(Stored items)
◇ ◇ ◇ ◇

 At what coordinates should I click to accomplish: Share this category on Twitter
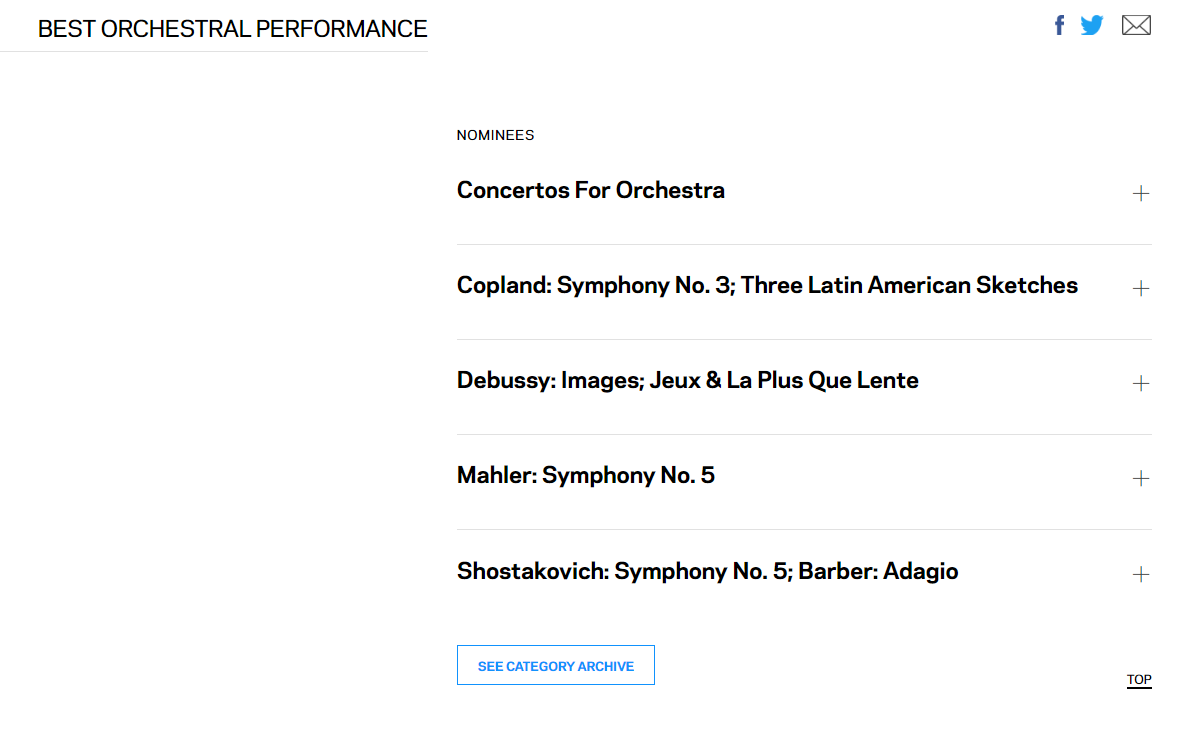[1092, 25]
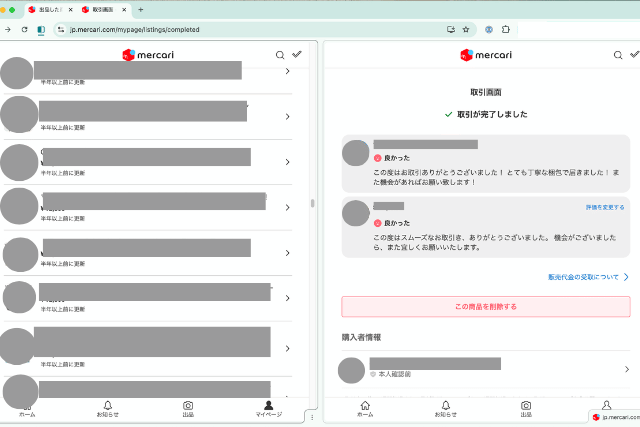Click the search icon in left pane header
This screenshot has width=640, height=427.
coord(281,55)
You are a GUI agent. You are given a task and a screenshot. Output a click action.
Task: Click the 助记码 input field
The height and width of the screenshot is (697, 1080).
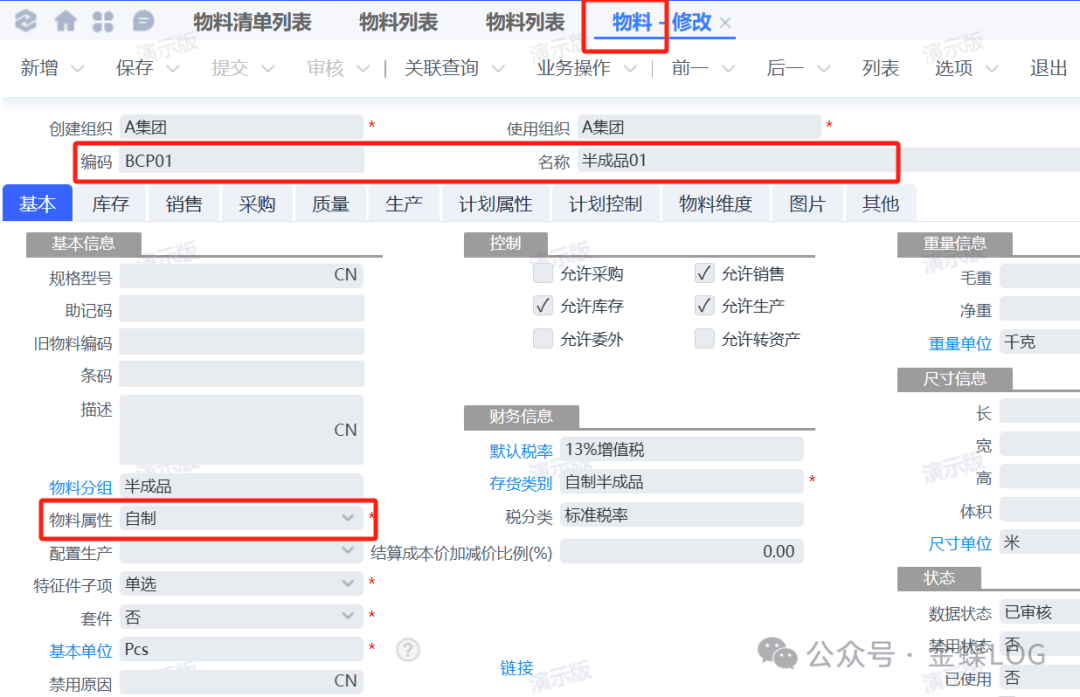point(241,310)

◇ ◇ ◇ ◇

**WHAT THE TASK ASKS**
With the pictures left out, output the lines from the one containing "The height and" through the last line of the records above, exactly as they are.

**ANSWER SECTION**
The height and width of the screenshot is (697, 1080).
point(241,310)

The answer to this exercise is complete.